Thank Your Lucky Stars
At least the feature has a plot - albeit a strange one. Committeemen played by S.K. Sakall and Edward Everett Horton want to get Dinah Shore for their Cavalcade of Stars. But since Eddie Cantor has Miss Shore under exclusive contract, they'd have to include Cantor in the show. They submit, and as expected, Cantor's taken over their show and the production is a disaster.
Enter Joe, a poor actor with an uncanny resemblance to Eddie Cantor. His looks break people up and sabotage any chance of his landing dramatic roles. As luck would have it, a young singer (Dennis Morgan) and a wannabe composer (Joan Leslie) also want in on the show. With the aid of their friends, they assist in kidnapping Eddie Cantor and substituting him with the unobtrusive Joe so that the show can commence.
In his sequence, Errol Flynn plays a Cockney vet trying to snitch ale while distracting pubgoers with tall tales about his wartime exploits in THAT'S WHAT YOU JOLLY WELL GET. "Hooray!" the men cheer, "He's won the war!" "An' I won the won before!" he replies with reckless abandon.

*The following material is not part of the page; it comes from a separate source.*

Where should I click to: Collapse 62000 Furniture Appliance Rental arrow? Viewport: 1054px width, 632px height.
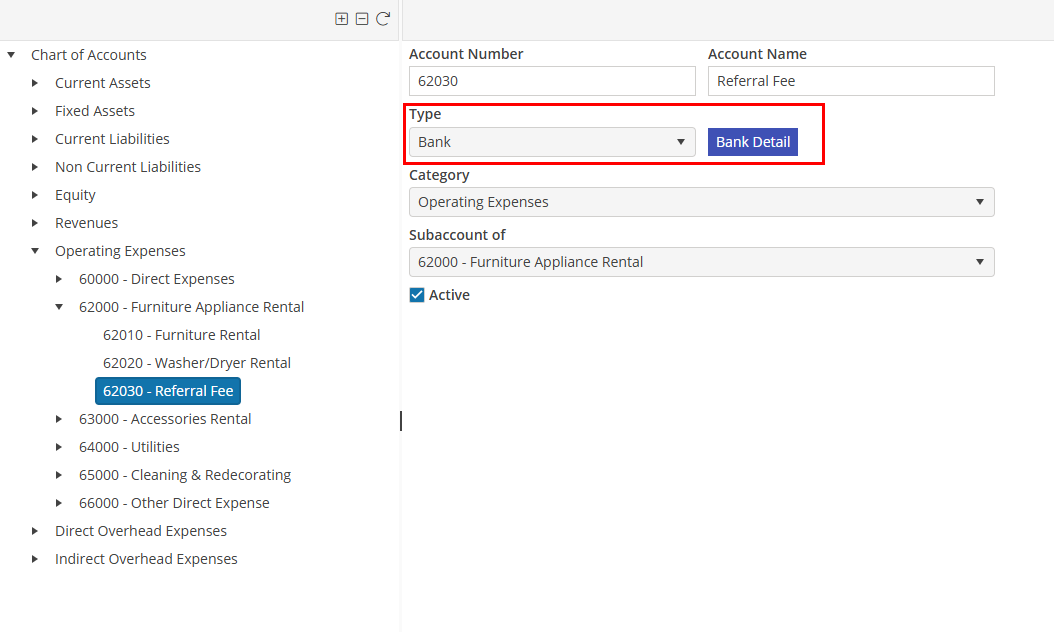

He might not have a musical ear, but his timing is excellent and that inimitable Flynn charm carries through an impressive performance before he (or rather stuntman Buster Wiles) gets thrown out the window.
Among the film's participants are Humphrey Bogart, John Garfield, Hattie MacDaniel, and Spike Jones' City Slickers. Worthwhile performances include:
Perhaps the biggest disappointment was Alex's Smith's assignment, who only gets to ballroom dance during a dream sequence. She has a strong voice, and would have been best fronting another musical sequence (rather than three with Dinah Shore. Okay I know she was hip stuff then, but...). What a waste of talent.
But overall, TYLS is one of the better all-star movies of the period, and a must-see for fans of any of these actors - especially those of Eddie Cantor.
Flynn was alleged to have taken off from the dual statutory rape trial in early 1943 to fulfill his commitment to this movie. You'd never guess from his cheery appearance. Even his reprise is the best of them, as he parodies the shortcomings of his own voice for the job (you'd have to see it).
THANK YOUR LUCKY STARS is available from MGM/UA. You might want to rent if first, but it's advisable not to miss it. It has been known to run for Eddie Cantor and WWII Canteen-type retrospectives in revival theatres (which was how I first saw it).